_Assigned task_
Beginning with the line containing "Privacy (31, 2535)" and ending with the last line, repeat the records exactly.

= = = = = = =

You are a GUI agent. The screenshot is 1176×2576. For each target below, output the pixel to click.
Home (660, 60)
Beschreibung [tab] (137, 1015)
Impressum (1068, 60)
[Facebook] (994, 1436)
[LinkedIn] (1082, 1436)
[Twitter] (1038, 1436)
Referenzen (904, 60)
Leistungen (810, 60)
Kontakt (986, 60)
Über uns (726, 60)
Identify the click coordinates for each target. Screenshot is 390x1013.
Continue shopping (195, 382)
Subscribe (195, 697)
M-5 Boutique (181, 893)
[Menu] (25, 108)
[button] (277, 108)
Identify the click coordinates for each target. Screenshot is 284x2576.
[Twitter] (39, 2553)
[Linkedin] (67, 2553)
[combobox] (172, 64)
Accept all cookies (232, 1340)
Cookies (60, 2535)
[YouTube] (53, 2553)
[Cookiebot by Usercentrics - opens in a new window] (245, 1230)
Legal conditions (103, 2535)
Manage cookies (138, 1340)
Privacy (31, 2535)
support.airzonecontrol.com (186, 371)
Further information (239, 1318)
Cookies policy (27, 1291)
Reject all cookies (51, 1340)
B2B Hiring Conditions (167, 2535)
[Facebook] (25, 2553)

= = = = = = =

_Result_
Privacy (31, 2535)
support.airzonecontrol.com (186, 371)
Further information (239, 1318)
Cookies policy (27, 1291)
Reject all cookies (51, 1340)
B2B Hiring Conditions (167, 2535)
[Facebook] (25, 2553)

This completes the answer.